__About this exercise__.
Repeat exactly the line with "Where should I" and each line after it to the end of the data below; pictures stay out.

__________

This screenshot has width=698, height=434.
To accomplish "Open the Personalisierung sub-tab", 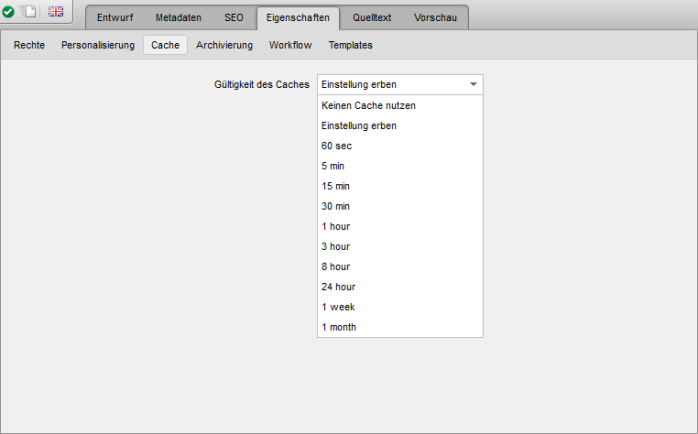I will click(97, 45).
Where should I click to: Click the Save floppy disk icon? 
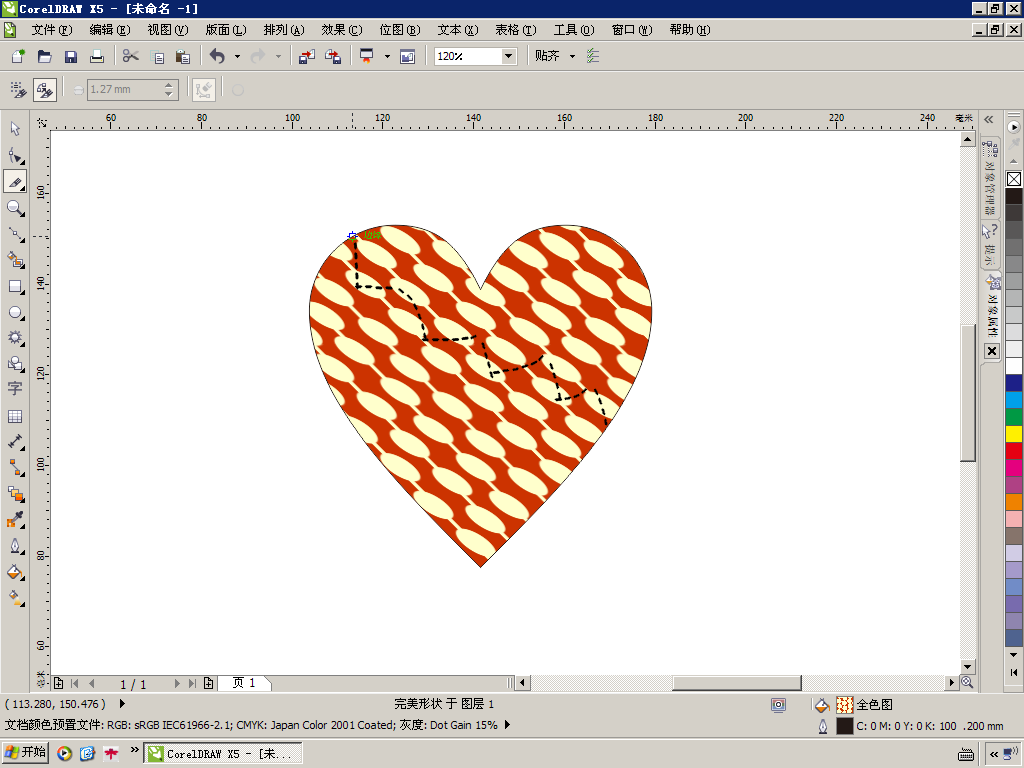71,56
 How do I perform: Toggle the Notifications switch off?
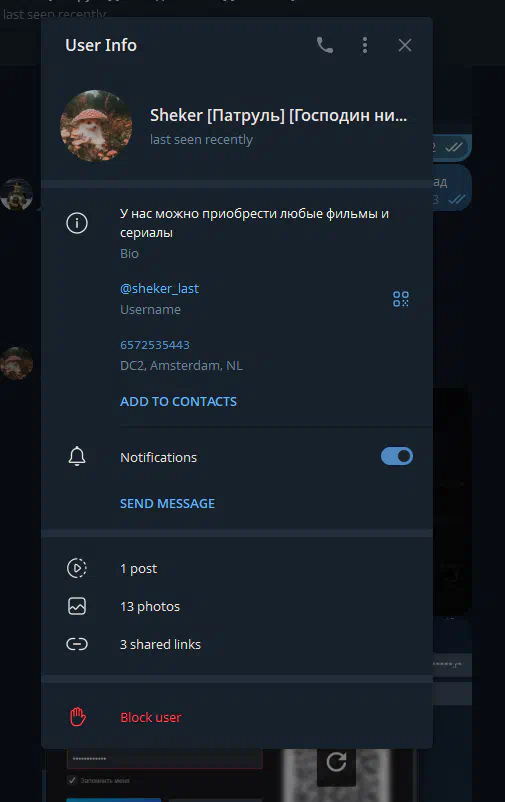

__________

__Task response__.
Where should I click to: Click the Save floppy disk icon? 
71,56
 How do I perform: Toggle the Notifications switch off?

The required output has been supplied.